1. See for example, Evolution and Intelligent Design from February 24, 2013, and DNA is Everywhere from September 9, 2010.
2. For example, if conditions suddenly become too extreme—too little food, too cold, too dry—the single cell can pack its DNA into a tight, tough little package called a spore and release it to await better conditions. The cell dies but the DNA travels onward. The decision to form a spore is automatic, driven by transcription factors in the DNA that respond to certain chemical cues.
3. Among the various specializations was the differentiation of body parts and individuals into male and female. And so sexual reproduction was born.
4. You don’t get your mitochondria from both parents. Instead, you inherit it strictly from the egg donated by your mother; all mitochondria come from the female line. Also, you have many more copies of the mitochondria with its specific DNA scattered within a single cell than you have copies of the cell’s nuclear DNA. This is why isolating and studying mitochondrial DNA is usually easier in ancient or damaged tissues than studying the nuclear DNA.

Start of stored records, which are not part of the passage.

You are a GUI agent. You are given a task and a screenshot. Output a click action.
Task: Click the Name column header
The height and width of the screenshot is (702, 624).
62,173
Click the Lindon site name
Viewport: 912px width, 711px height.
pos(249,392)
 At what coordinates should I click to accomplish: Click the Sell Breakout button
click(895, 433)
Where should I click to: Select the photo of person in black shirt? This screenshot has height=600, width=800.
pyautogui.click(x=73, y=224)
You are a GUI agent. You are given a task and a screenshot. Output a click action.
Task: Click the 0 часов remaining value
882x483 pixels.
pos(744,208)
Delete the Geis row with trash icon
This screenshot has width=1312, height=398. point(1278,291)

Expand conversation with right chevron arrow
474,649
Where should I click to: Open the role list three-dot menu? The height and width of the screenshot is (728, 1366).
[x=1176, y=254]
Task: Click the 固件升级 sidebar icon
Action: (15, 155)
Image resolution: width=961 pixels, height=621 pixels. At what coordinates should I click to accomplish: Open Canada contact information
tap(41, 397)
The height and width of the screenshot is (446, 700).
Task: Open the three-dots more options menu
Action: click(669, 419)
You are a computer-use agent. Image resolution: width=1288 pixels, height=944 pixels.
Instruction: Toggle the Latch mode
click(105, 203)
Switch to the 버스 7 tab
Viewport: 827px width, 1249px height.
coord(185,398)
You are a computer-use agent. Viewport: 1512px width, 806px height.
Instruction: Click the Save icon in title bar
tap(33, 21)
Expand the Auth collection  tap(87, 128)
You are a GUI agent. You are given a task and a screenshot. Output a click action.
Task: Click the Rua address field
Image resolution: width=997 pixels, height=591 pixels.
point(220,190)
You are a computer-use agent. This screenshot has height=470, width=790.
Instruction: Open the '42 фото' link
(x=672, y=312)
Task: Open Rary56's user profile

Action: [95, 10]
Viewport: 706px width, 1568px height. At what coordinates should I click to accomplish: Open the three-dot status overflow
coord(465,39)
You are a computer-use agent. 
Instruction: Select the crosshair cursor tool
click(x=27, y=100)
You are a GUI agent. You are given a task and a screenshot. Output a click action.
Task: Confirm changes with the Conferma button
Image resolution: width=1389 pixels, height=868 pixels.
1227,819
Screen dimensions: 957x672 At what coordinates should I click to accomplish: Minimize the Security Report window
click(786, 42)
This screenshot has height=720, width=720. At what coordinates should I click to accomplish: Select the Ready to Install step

5. For illustrations of this process, see Davidson College’s “Introduction to Sea Urchin Development” and Stanford University’s “Sea Urchin Embryology.”
6. The preceding paragraphs are copied from my earlier blog “Gene Deserts” and the Future of Medicine from December 5, 2010—another meditation on the nature of DNA.
7. And yet the complex chemistry that enables self-replicating life to function in the first place—the interplay of ribose sugar rings and phosphate bonds in DNA and RNA, and their intricate mediation between amino acids and proteins—seems to have been present almost from the beginning. As noted in Communicating with Aliens from July 28, 2013, neither the fossil record nor the far-flung examples of life on this planet suggest any evolution of this DNA/RNA/protein coding system from a more primitive variant. That suggests it either arose awfully fast and quickly outcompeted any other basis for life—or it came here in its fully developed form from somewhere else, either seeded on this planet or left inadvertently as a microbe on some astronaut’s glove.
8. See The Dollar Value of Technical Advances from May 5, 2013.